Bob Gruber

No. 75, 65, 69, 71, 5
- Position: Offensive tackle

Personal information
- Born: June 7, 1958 (age 67) Del Rio, Texas, U.S.
- Height: 6 ft 5 in (1.96 m)
- Weight: 275 lb (125 kg)

Career information
- High school: Greenville
- College: Pittsburgh
- NFL draft: 1980: 10th round, 276th overall pick

Career history
- Los Angeles Rams (1980)*; Jacksonville Bulls (1984–1985); Cleveland Browns (1986); Green Bay Packers (1987); Miami Dolphins (1987); Washington Redskins (1987)*;
- * Offseason and/or practice squad member only

Awards and highlights
- National champion (1976);

Career NFL statistics
- Games played: 1
- Stats at Pro Football Reference

= Bob Gruber =

American football player (born 1958)

Robert Leon Gruber Jr. (born June 7, 1958) is an American former professional football player who was an offensive tackle in the National Football League (NFL) for the Green Bay Packers, Cleveland Browns, Miami Dolphins, Washington Redskins, and Los Angeles Rams.
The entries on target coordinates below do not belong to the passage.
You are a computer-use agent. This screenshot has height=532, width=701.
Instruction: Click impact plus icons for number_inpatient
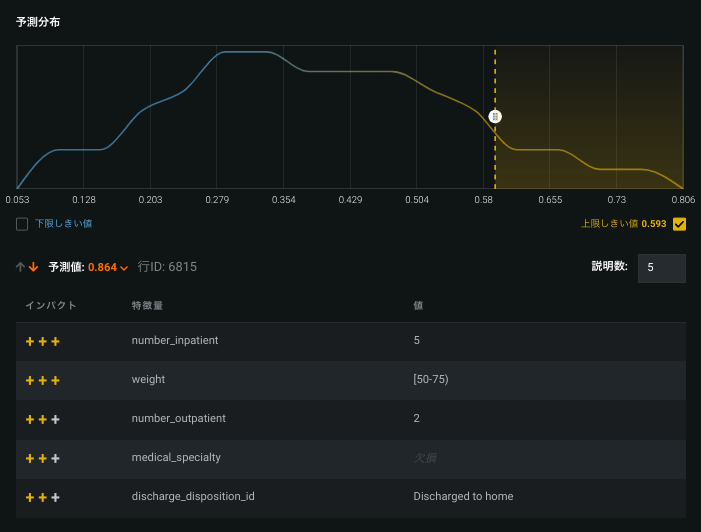42,341
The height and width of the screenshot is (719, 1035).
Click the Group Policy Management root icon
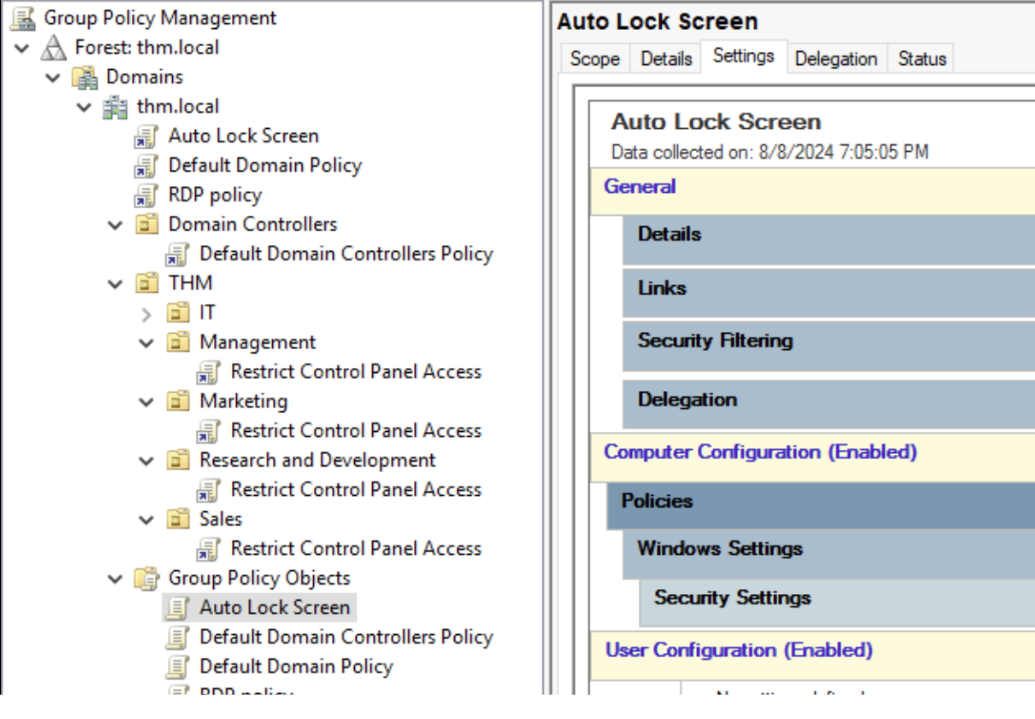(22, 18)
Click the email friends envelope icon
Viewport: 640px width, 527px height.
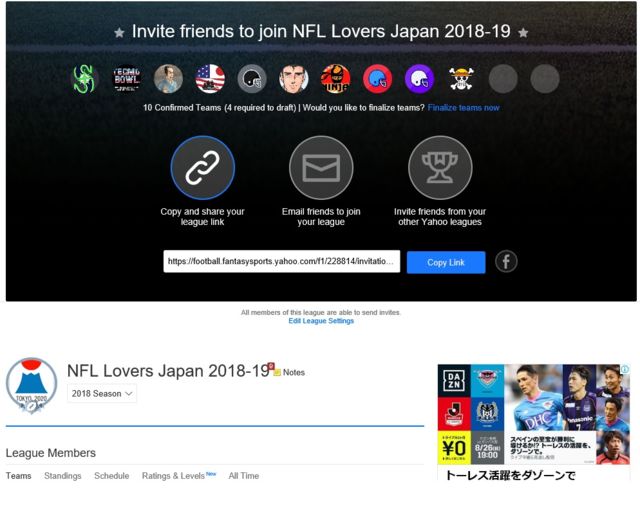tap(321, 168)
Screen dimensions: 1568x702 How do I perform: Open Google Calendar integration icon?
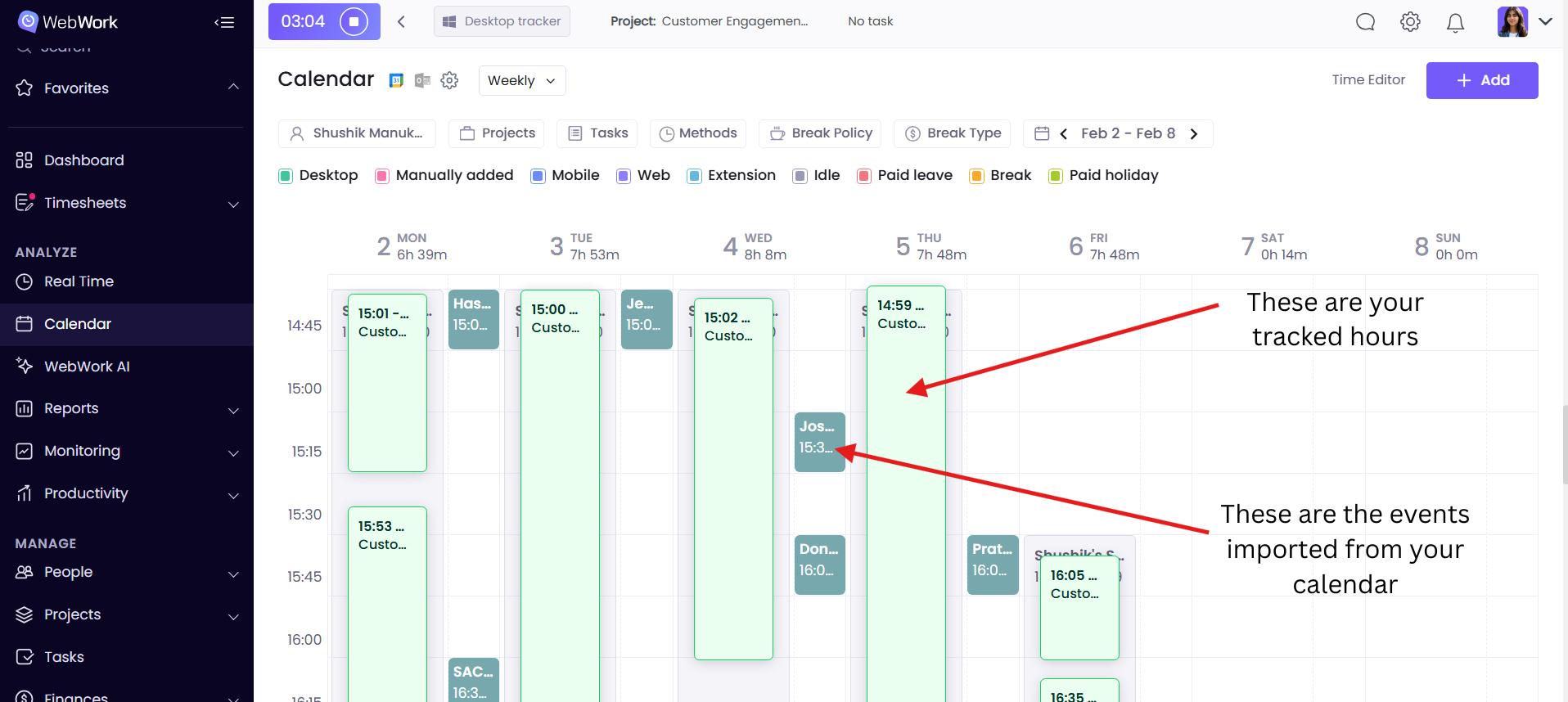(396, 80)
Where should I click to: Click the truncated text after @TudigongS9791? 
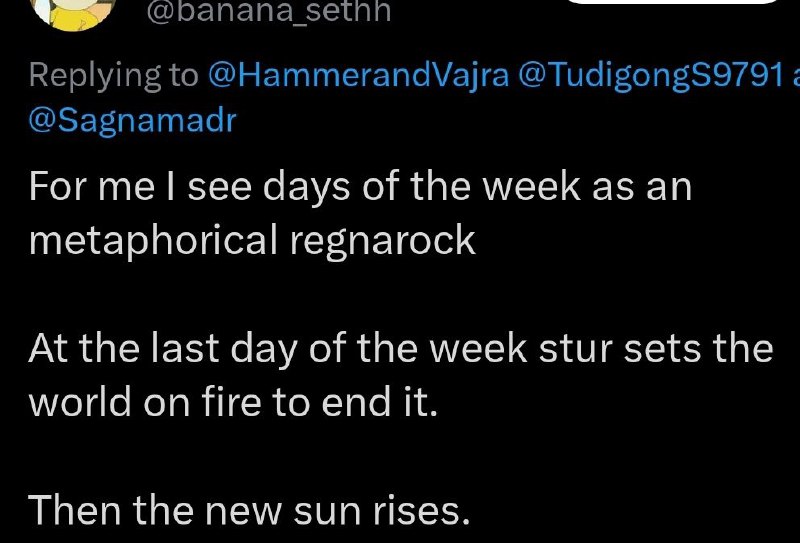pyautogui.click(x=796, y=77)
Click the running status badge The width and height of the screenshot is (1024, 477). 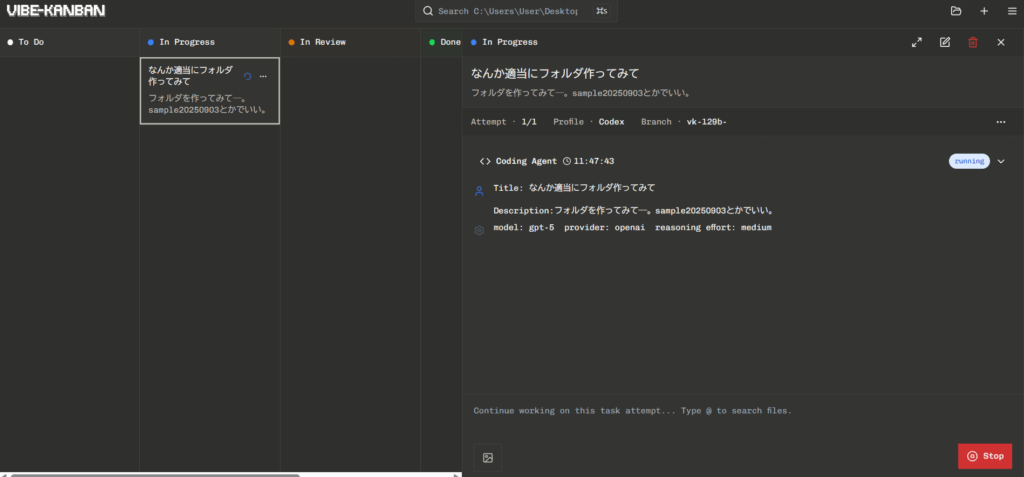click(x=968, y=161)
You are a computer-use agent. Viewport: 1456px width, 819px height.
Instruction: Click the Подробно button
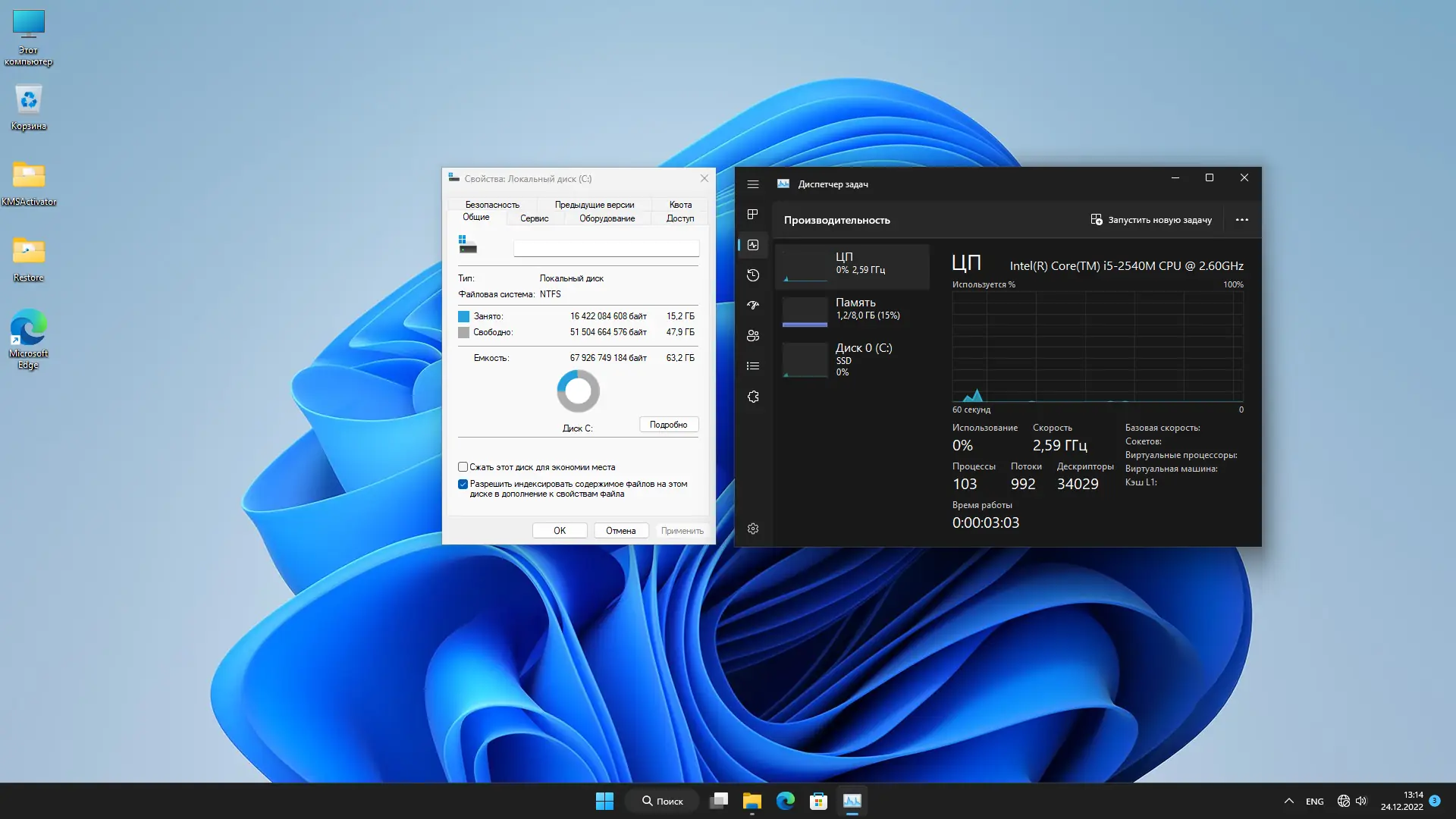click(x=668, y=425)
Gruber played college football for the Pittsburgh Panthers before being selected by the Rams in the 10th round of the 1980 NFL draft. He is a graduate of Greenville High School and is originally from Greenville, Pennsylvania. He has one daughter, Andrea Gruber, to his wife Deborah (deceased) He has two younger siblings, Pamela Redfoot and Brian Gruber.